Também houve continuidade da perda de massa glacial. No ano hidrológico de 2024/2025, a redução das geleiras de referência esteve entre as cinco piores já registradas. O texto destaca perdas excepcionais na Islândia e ao longo da costa do Pacífico da América do Norte. No gelo marinho, a extensão média anual no Ártico em 2025 foi a mais baixa ou a segunda mais baixa da era dos satélites, iniciada em 1979, enquanto a Antártida registrou a terceira menor média anual, atrás de 2023 e 2024.
- 2015 a 2025 formam os 11 anos mais quentes já registrados
- 2025 foi o segundo ou terceiro ano mais quente da série
- Oceano atingiu recorde de conteúdo de calor
- Nível do mar ficou perto do recorde de 2024
- Ártico e Antártida seguiram com baixa extensão de gelo marinho
Quais impactos humanos e econômicos foram relacionados?
A síntese informa que eventos extremos, como calor intenso, chuvas fortes e ciclones tropicais, causaram perturbação e devastação em diferentes regiões do mundo. Um suplemento do relatório reúne informações de organismos como OIM, IDMC, ACNUR, PMA e FAO para relacionar fenômenos meteorológicos com deslocamento populacional e segurança alimentar.

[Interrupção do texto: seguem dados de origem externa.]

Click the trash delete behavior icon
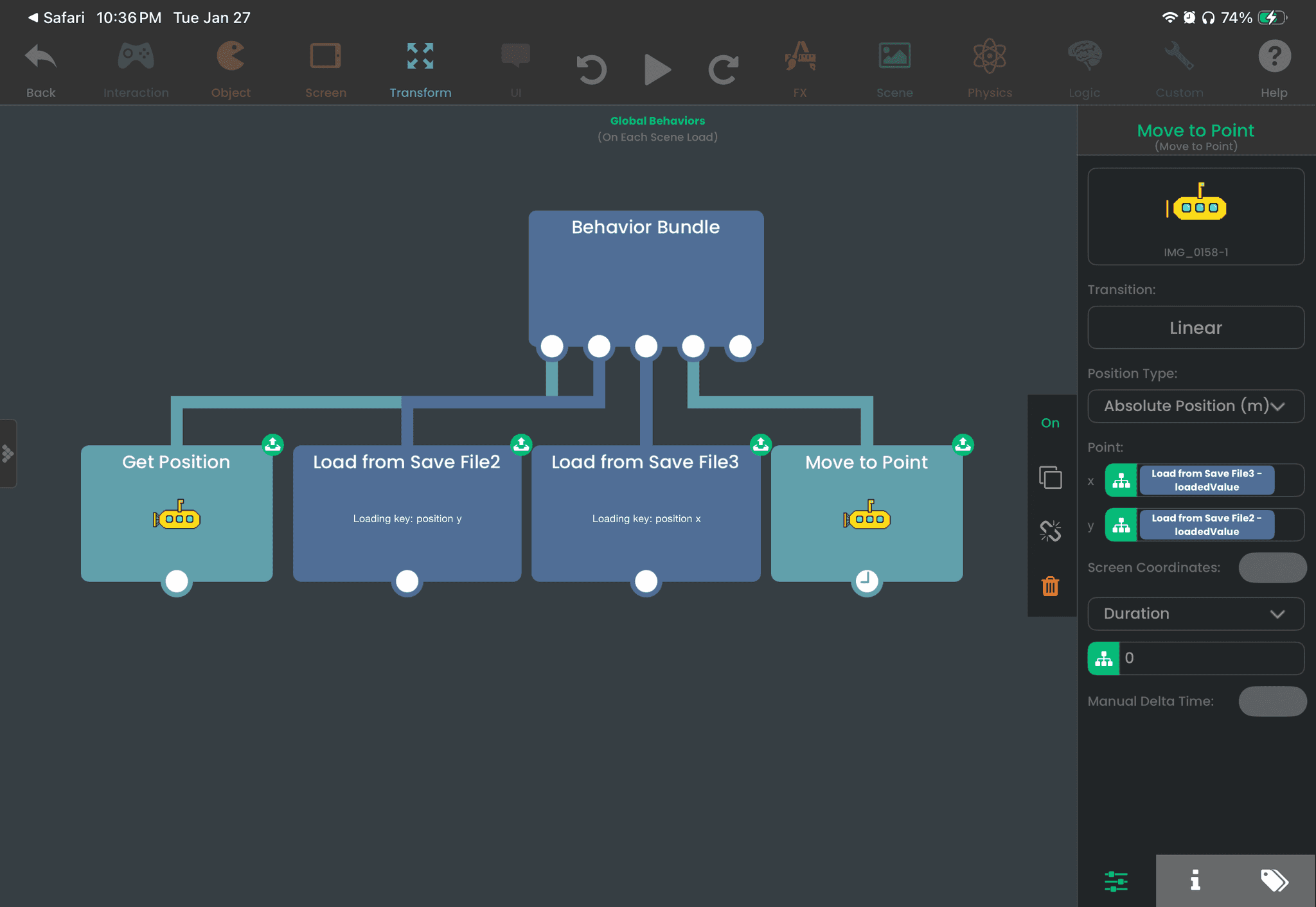Screen dimensions: 1316x907 click(1050, 586)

Segundo o texto, os efeitos climáticos extremos têm impactos em cascata na produção agrícola, aumentam a insegurança alimentar e podem repercutir sobre estabilidade social, migração e biossegurança. O material também afirma que múltiplos desastres, quando acumulados, reduzem a capacidade de preparação, recuperação e adaptação de comunidades vulneráveis.
Na área da saúde, a síntese aponta efeitos sobre mortalidade, meios de subsistência, ecossistemas e sistemas sanitários, além de ampliação de riscos ligados a doenças transmitidas por vetores e pela água. O texto menciona ainda fatores de estresse relacionados à saúde mental, especialmente entre populações vulneráveis, e destaca a dengue como a doença transmitida por mosquitos que mais cresce no mundo.